Il serait trop long de citer tous les efforts de l'Église pour répandre dans les plus humbles rangs de la société la lumière intellectuelle dont elle est le foyer. Mais comment ne pas nommer quelques-unes des communautés religieuses qui se dévouèrent à l'instruction du peuple? Dès la fin du XVIe siècle, une femme admirable, Mlle de Sainte-Beuve, fonde la communauté des Ursulines de France qui donnent l'instruction gratuite. Elles enseignent à leurs élèves la lecture, l'écriture, l'orthographe, le calcul[67]. En 1668, elles avaient 310 de ces pépinières qui, d'après la pensée fondamentale de l'institut, devaient préparer par l'enfant, par la jeune fille, la régénération de la famille et de la société[68].
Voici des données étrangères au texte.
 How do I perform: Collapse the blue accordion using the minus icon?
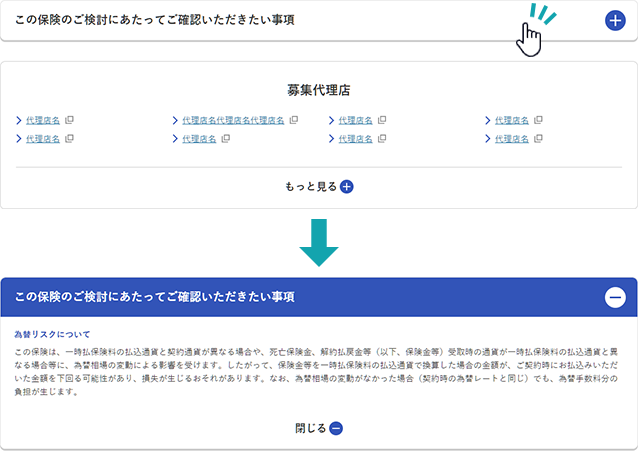[615, 297]
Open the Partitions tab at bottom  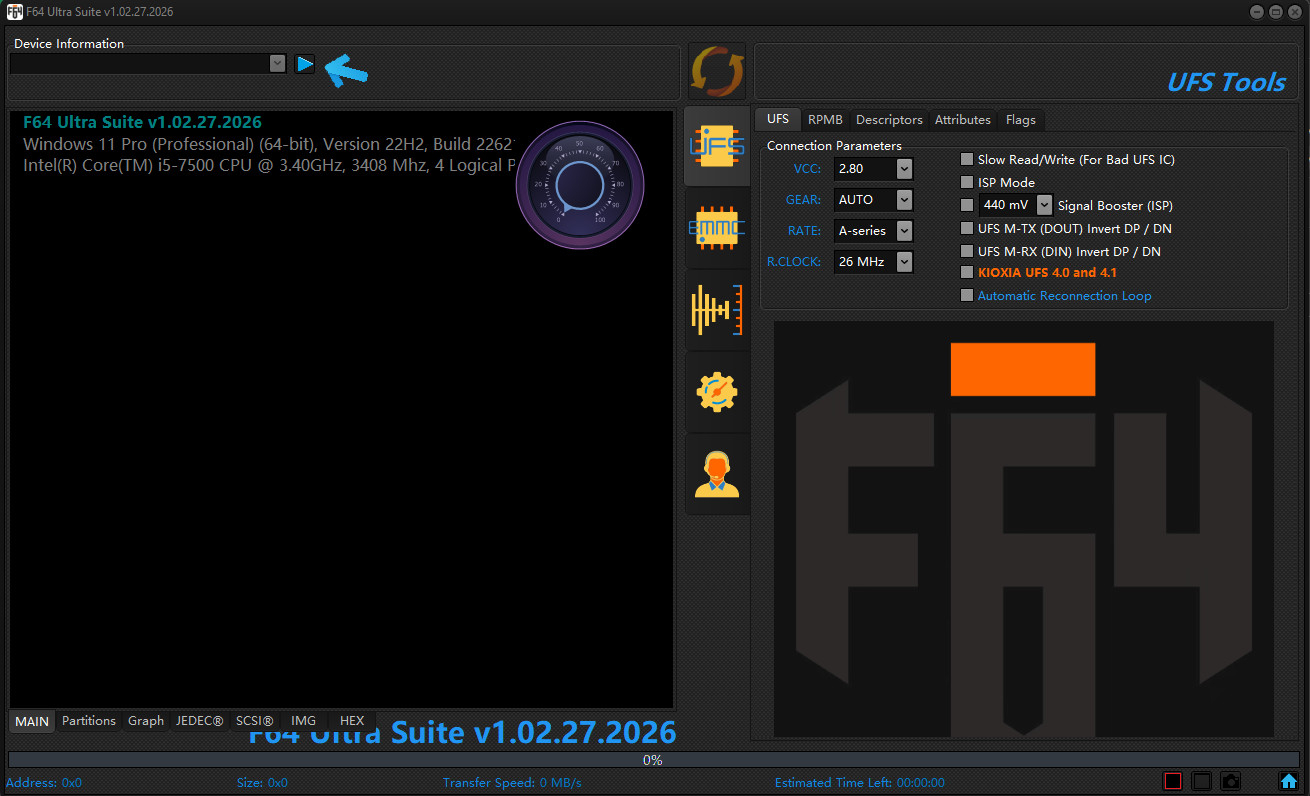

Note 67:[ (retour) ] Mme de Maintenon, Lettres et Entretiens, 270. Instruction aux demoiselles de la classe verte, mai 1714.—De curieux mémoires récemment publiés, ajoutent une preuve de plus à la solide instruction et au dévouement des Ursulines. Nous trouvons dans ces pages le nom d'une fille des Godefroy, Louise-Catherine, en religion soeur Catherine de l'Assomption, qui, à l'étude des saintes lettres, joignait celle du latin, de la poésie, de l'arithmétique, et qui consacrait surtout son zèle aux élèves les moins avancées. Les savants Godefroy. Mémoires d'une famille pendant les XVIe, XVII, et XVIIIe siècles, par M. le marquis de Godefroy-Ménilglaise. Paris, 1873.

Note 68:[ (retour) ] Voir plus haut, pages 33, 34.

En 1789, parmi les autres communautés qui donnaient aux enfants l'instruction primaire, les Filles de la Charité avaient 500 maisons: les Soeurs d'Ernemont, 106 avec 11,660 élèves; les Soeurs d'Évron recevaient dans leurs 89 établissements 3,000 élèves[69].

Note 69:[ (retour) ] Chiffres recueillis par M. de Resbecq et cités par M. Allain, l'Instruction primaire avant la Révolution.—La communauté de Sainte-Marguerite ou de Notre-Dame-des-Vertus, et les Dames de la Trinité instruisaient les filles du faubourg Saint-Antoine. Guilhermy. Inscriptions de la France, t. I, CX-CXL.

«Il y a ordinairement dans chaque paroisse deux écoles de charité, une pour les garçons et l'autre pour les filles,» dit en 1769 un Traité du gouvernement temporel et spirituel des paroisses[70].

Note 70:[ (retour) ] Allain, étude citée. Sur les écoles de filles avant 1789, voir le récent ouvrage de M. Albert Duruy, l'Instruction publique et la Révolution.

En chassant les religieux instituteurs de la jeunesse, en spoliant les petites écoles, la Révolution allait plonger le peuple dans les ténèbres de l'ignorance. Et la Révolution accuse de ces ténèbres ceux qui avaient allumé et fait rayonner depuis tant de siècles le flambeau qu'elle-même a éteint!

Si l'enseignement primaire avait poursuivi son cours au XVIIIe siècle, nous ne saurions en dire autant de l'instruction donnée aux femmes du monde. Quelque restreintes que fussent au XVIIe siècle les connaissances que possédaient les disciples de Fénelon et de Mme de Maintenon, la sûreté et la délicatesse de leur jugement pouvaient, nous l'avons rappelé, suppléer en elles à l'étendue de l'instruction. Mais ce fond solide, si rare même alors, manqua de plus en plus. La frivolité seule domine au XVIIIe siècle. A cette époque la femme a la pire des ignorances: celle qui veut décider de tout, en philosophie, en politique, en religion. Telle grande dame qui n'a lu jusqu'alors que dans ses Heures, se trouve, en une seule leçon, une philosophe sans le savoir[71].

Note 71:[ (retour) ] Taine, Les Origines de la France contemporaine. L'ancien régime.